Of all the possibilities for “do-it-yourself” home projects—think go-carts, potato guns, and barbecue pits—chances are “sequencing DNA” isn’t on your list. But after going from doctor to doctor with his daughter Beatrice and getting little in the way of answers as to why she was unable to increase her muscle mass, Hugh Rienhoff Jr., MD, a biotech entrepreneur in California, took matters into his own hands. He bought equipment to sequence and study his daughter’s DNA at home, all by himself.
Rienhoff has become the poster boy for personal genetics, especially after a 2009 Wired piece about his daughter’s illness reached newsstands. Almost immediately after her birth in 2003, Rienhoff noticed something was wrong with his youngest child, Beatrice, or Bea for short. She appeared to have been born with some type of genetic disorder that caused her to be incredibly frail.
Unfortunately, though her symptoms seemed to suggest Marfan or Beals syndrome, doctors couldn’t find the culprit. And while physical therapy has helped, she remains weak. Now, the worry is that her disorder could affect her heart and lead to cardiovascular complications.
Nearly a decade after his quest began, Rienhoff still doesn’t have all the answers, but he has found the small mutation that is the likely cause of his daughter’s symptoms.
In 2009, Bea and the Rienhoff family became a test group for exome-sequencing technology at Illumina, a genome-sequencing company in San Diego, Calif. Exome-sequencing is different from genome sequencing in that it looks at the protein-encoding portion of a person’s DNA.
Bea’s exome includes an individual mutation in a gene that encodes a growth factor known as TGF-?3. Further experiments have shown that the faulty gene produces a non-functional protein, essentially disrupting the communication of and directions for a growth protein.

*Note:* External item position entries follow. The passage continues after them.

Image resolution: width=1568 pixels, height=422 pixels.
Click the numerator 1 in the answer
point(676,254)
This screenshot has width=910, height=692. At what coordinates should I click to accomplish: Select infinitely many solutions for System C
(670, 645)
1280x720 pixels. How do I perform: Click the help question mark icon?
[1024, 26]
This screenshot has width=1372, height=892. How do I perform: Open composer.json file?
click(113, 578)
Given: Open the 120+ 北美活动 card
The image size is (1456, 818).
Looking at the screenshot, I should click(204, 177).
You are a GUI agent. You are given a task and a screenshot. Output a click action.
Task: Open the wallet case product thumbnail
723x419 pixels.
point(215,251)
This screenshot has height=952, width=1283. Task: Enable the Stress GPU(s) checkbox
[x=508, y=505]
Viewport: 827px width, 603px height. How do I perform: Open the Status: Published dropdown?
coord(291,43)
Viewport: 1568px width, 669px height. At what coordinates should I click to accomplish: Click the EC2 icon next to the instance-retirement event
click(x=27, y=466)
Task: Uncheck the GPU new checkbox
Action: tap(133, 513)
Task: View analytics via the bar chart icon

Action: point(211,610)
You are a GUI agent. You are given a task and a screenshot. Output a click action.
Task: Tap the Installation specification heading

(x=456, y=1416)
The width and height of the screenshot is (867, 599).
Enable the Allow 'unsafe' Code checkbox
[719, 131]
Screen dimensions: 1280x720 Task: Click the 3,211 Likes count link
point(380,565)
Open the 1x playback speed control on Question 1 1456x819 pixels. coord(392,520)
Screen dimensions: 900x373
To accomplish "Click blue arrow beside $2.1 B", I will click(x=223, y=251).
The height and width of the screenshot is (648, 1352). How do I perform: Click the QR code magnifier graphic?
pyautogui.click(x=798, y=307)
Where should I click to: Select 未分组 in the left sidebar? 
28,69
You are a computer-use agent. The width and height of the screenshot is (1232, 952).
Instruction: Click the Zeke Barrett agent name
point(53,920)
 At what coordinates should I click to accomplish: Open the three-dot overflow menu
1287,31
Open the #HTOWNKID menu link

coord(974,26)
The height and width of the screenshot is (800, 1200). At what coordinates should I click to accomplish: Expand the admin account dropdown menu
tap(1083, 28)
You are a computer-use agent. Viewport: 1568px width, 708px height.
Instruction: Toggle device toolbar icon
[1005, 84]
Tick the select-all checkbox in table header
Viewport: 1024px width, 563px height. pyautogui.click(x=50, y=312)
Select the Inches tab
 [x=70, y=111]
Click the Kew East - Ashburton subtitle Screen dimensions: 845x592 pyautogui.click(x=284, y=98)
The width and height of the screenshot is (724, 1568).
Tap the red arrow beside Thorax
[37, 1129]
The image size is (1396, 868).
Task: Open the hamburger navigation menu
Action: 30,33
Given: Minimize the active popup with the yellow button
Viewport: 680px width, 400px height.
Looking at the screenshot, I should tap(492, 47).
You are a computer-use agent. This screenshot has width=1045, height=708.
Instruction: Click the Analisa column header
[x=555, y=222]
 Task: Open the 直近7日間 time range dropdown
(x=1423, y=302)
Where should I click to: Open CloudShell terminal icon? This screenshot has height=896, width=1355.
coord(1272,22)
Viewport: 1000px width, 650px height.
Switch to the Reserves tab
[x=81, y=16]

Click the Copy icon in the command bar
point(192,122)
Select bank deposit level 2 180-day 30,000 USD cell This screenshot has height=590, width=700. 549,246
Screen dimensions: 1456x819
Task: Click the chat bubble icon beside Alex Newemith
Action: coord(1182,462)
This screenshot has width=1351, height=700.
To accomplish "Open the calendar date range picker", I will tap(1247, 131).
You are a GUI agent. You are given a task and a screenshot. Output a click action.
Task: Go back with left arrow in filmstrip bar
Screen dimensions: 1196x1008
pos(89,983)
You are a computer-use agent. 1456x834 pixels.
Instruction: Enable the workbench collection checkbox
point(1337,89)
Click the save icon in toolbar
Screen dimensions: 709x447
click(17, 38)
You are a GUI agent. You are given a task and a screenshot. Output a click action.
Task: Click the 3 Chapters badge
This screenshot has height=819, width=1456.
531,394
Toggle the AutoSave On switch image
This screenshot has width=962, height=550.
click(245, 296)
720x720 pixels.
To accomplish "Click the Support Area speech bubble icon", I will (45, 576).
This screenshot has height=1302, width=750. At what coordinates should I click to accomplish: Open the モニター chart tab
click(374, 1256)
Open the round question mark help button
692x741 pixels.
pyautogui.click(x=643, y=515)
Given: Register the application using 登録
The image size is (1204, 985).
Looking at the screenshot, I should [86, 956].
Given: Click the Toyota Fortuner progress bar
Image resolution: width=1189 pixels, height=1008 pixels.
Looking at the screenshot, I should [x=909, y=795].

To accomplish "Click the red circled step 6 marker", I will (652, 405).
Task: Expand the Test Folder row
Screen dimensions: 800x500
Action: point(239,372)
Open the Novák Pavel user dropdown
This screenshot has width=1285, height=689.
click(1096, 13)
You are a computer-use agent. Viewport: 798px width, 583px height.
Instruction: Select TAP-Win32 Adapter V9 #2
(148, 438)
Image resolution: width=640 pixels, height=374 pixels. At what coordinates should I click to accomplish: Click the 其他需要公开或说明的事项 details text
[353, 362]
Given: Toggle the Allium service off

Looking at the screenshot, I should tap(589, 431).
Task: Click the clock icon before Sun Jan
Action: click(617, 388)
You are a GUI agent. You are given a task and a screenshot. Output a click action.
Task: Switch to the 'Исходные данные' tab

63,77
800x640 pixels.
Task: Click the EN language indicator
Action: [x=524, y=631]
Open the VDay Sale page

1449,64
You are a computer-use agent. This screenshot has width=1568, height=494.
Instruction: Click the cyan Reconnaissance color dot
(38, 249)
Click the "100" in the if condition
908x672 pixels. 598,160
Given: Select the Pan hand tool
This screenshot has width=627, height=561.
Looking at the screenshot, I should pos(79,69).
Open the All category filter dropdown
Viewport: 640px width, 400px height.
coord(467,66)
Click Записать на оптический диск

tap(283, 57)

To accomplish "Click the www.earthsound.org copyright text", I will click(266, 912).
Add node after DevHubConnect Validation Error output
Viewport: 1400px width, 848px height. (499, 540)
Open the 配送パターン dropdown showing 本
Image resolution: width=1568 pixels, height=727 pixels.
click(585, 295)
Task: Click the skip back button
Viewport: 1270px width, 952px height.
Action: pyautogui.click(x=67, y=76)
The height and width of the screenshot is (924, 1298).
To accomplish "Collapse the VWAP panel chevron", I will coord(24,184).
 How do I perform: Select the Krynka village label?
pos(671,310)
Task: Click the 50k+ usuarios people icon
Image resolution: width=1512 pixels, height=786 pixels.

Bea’s gene mutation is changing the way her genes control cell growth, differentiation, and death. This entirely new mutation wouldn’t have been found if Rienhoff hadn’t taken his daughter’s health and well being into his own hands almost 10 years ago.
Even before Bea’s birth, Rienhoff was a player in the study of genetics. In a 2000 letter to the editor, he disagreed with the sentiment that genetic information won’t aid in making diagnoses, along with medical information provided in a family history. “Genetic information will be an improvement over the family history and, like the family history, will be used largely to set prior probabilities, not to make definitive diagnoses,” wrote Rienhoff in a letter to the New England Journal of Medicine (NEJM).
The claim that no interventions based on the identification of disease-related genes have yet proved safe and effective is premature, Rienhoff wrote. “This would be akin to saying, in 1900, that no interventions based on the identification of disease-related microbes have yet proved safe and effective,” he wrote to the NEJM. That would essentially be the same as saying that identifying viruses in order to create vaccines to fight them isn’t a good use of resources, something we now know is essential to the successful production of lifesaving vaccinations.
Let’s hope that a hundred years from now researchers look back at Rienhoff’s experiments as the start of a new approach to genetic study. While Bea’s condition isn’t yet defined, Rienhoff has a direction in which to look. The next steps include animal studies and, ideally, finding a living adult who displays Bea’s genetic mutation.